Le guichet d'aide n'a pas répondu aux ambitions initiales. La consommation des crédits budgétaires est d'ailleurs éloquente de ce point de vue. Alors que 7,048 milliards d'euros de crédits ont été ouverts depuis 2022 pour le guichet, le coût total des aides correspondantes est aujourd'hui estimé par la Direction générale des entreprises (DGE) à 2,7 milliards d'euros, soit moins de 40 % de l'estimation initiale. En outre, s'agissant des dossiers effectivement validés à ce jour, ils représentent moins de 12 % (soit 832 millions d'euros) du montant initialement envisagé. 44 000 dossiers ont été déposés, dont 17 000 ont été validés ; 14 000 dossiers sont en cours d'analyse. Près de 50 % des bénéficiaires appartiennent au secteur « Industrie Manufacturière » et 63 % des bénéficiaires de cette aide sont des petites et moyennes entreprises.

Une telle sous-exécution des crédits interroge de plusieurs points de vue. D'une part, alors que le caractère aigu des difficultés rencontrées par les entreprises en matière énergétique est incontestable, il convient de s'interroger sur le caractère éventuellement trop restrictif des critères d'éligibilité de l'aide retenus, ou d'une trop grande complexité de la demande pour les entreprises.

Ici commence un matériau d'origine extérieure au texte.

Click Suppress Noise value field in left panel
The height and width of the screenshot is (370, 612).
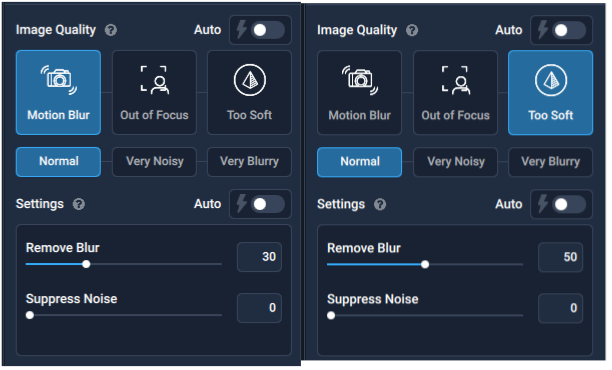259,308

D'autre part, alors que le taux d'exécution des crédits initialement ouverts est à peine supérieur à 10 % aujourd'hui, il convient de souligner, en tout état de cause, un mauvais calibrage du dispositif par le Gouvernement, a minima d'un point de vue budgétaire. Et ce, d'autant plus, qu'une ouverture supplémentaire de 4 milliards d'euros a été prévue par amendement du Gouvernement dans le projet de loi de finances pour 2023, alors même que le dispositif avait déjà montré ses limites à ce moment-là.

Alors que le guichet doit fermer au 31 décembre 2023, l'encadrement temporaire européen en permettant l'application arrivant à échéance, aucune ouverture de crédit n'est prévue pour 2024. Néanmoins, selon les informations recueillies par les rapporteurs spéciaux, la prolongation de l'encadrement est en cours de négociation au niveau européen. Les arbitrages concernant le devenir des dispositifs d'aide (guichet, mais également amortisseur électricité notamment) en 2024 sont également en cours.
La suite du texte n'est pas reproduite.